▸ Instructions to follow
Lines holding the word "Open" are the ones to copy from the data below.

▸ Supplied entries
···
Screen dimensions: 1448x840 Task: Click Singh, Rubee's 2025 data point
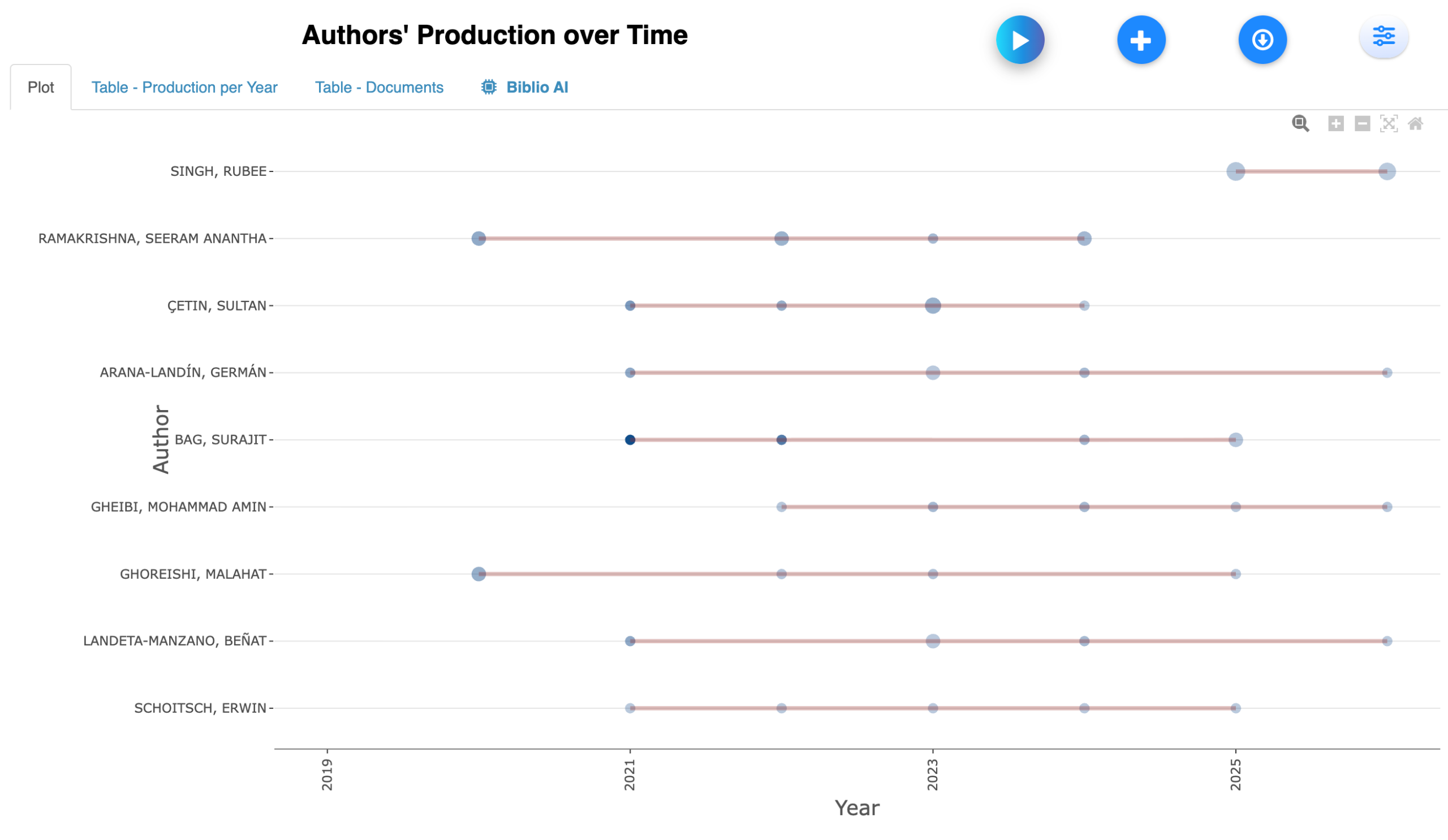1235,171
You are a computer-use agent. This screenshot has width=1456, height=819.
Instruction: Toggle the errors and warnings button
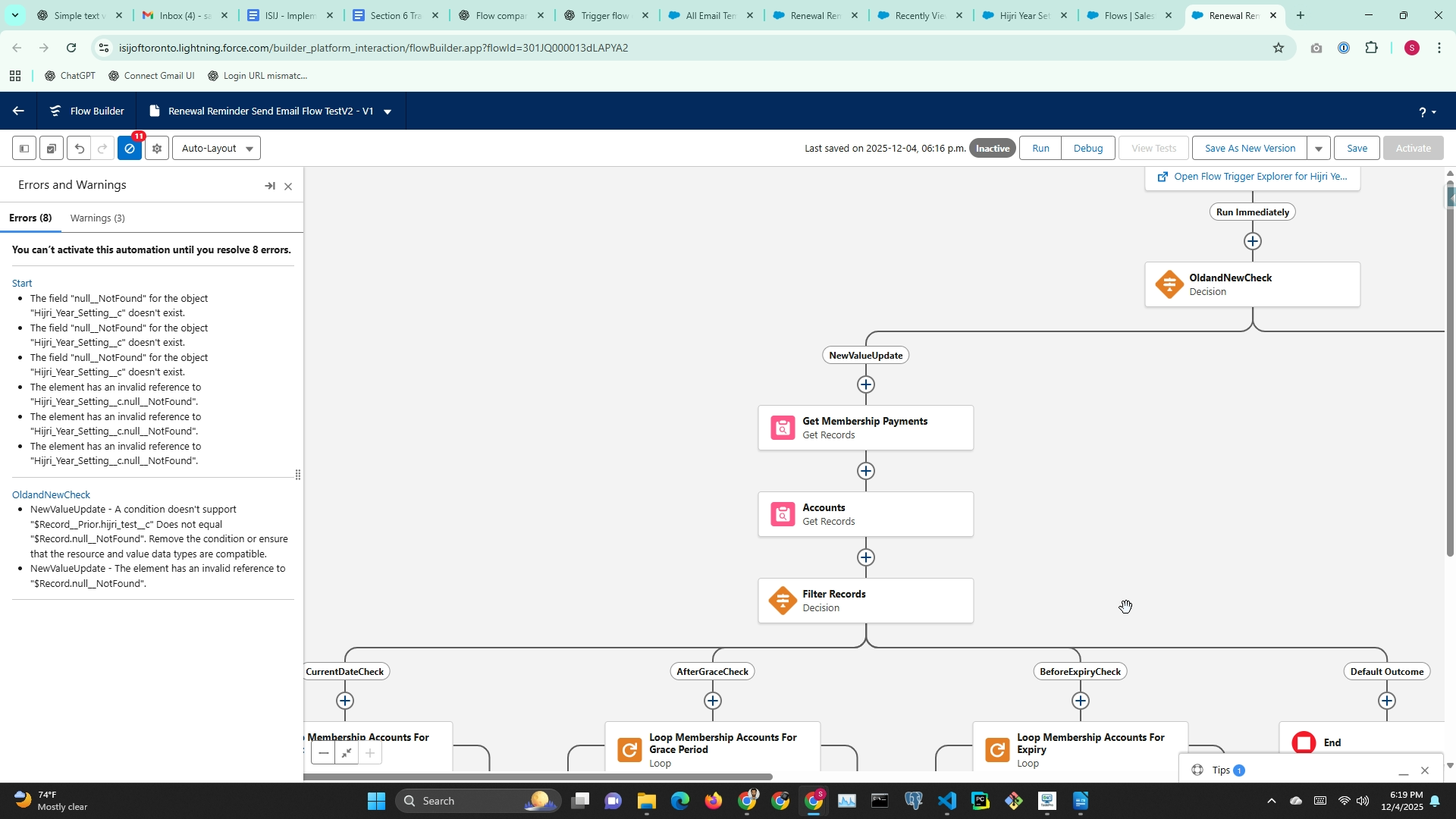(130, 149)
···
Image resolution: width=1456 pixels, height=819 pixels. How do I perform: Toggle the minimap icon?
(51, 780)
···
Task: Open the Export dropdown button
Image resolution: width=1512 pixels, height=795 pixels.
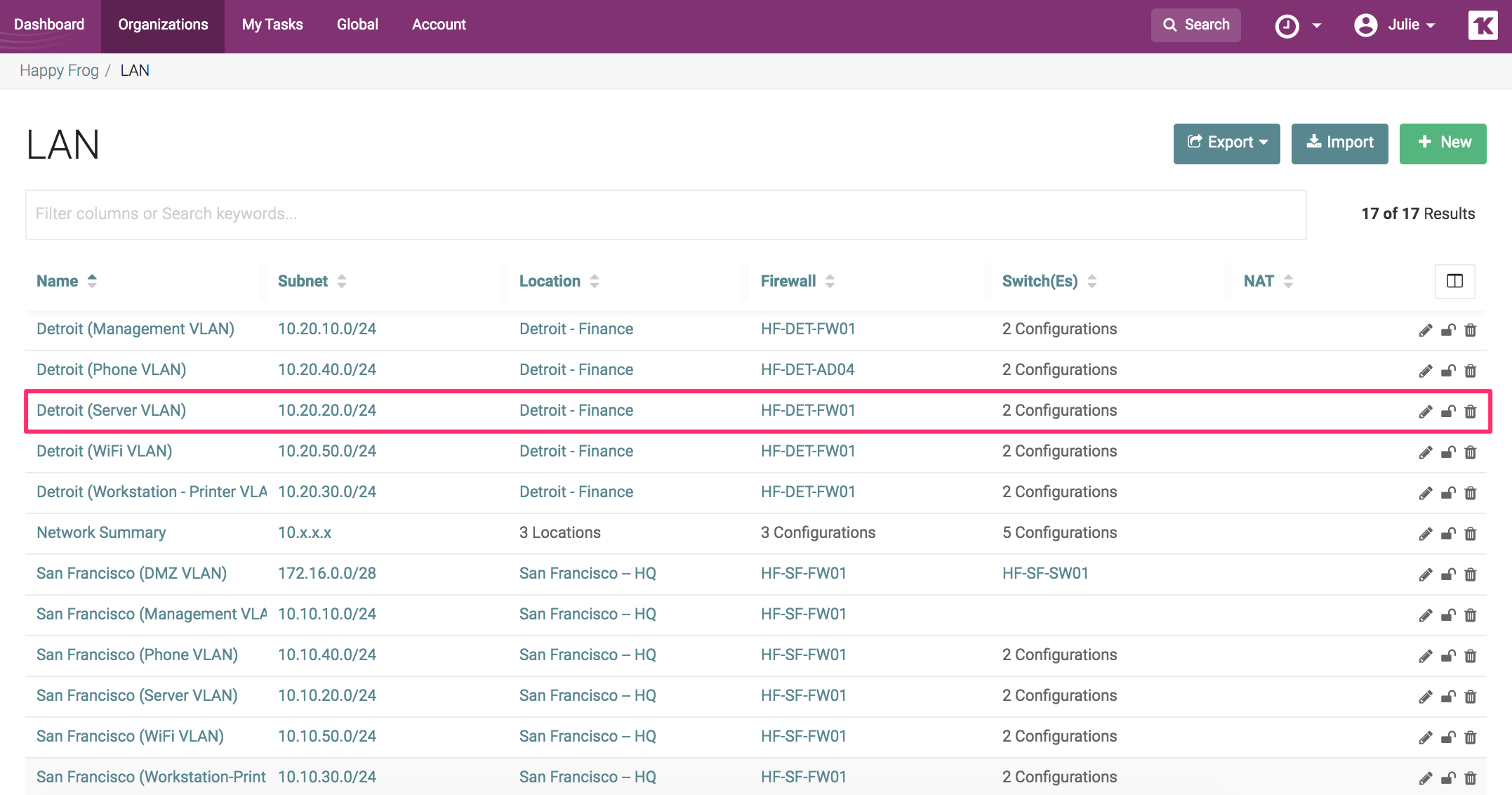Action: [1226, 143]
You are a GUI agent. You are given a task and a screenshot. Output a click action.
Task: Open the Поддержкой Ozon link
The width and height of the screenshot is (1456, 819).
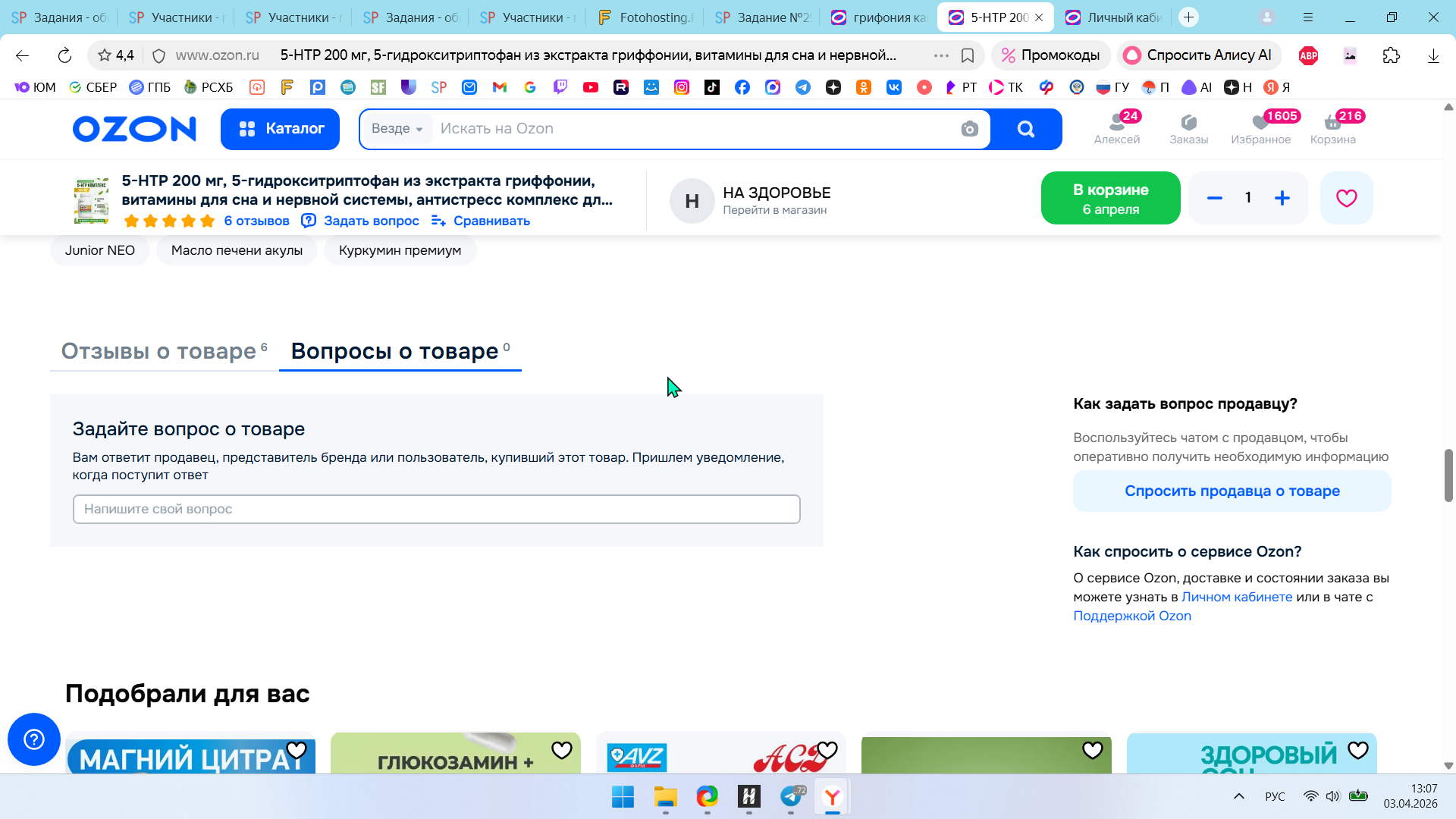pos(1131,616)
···
▸ Finished exercise
Task: Open the Export dropdown button
Task: Open the Поддержкой Ozon link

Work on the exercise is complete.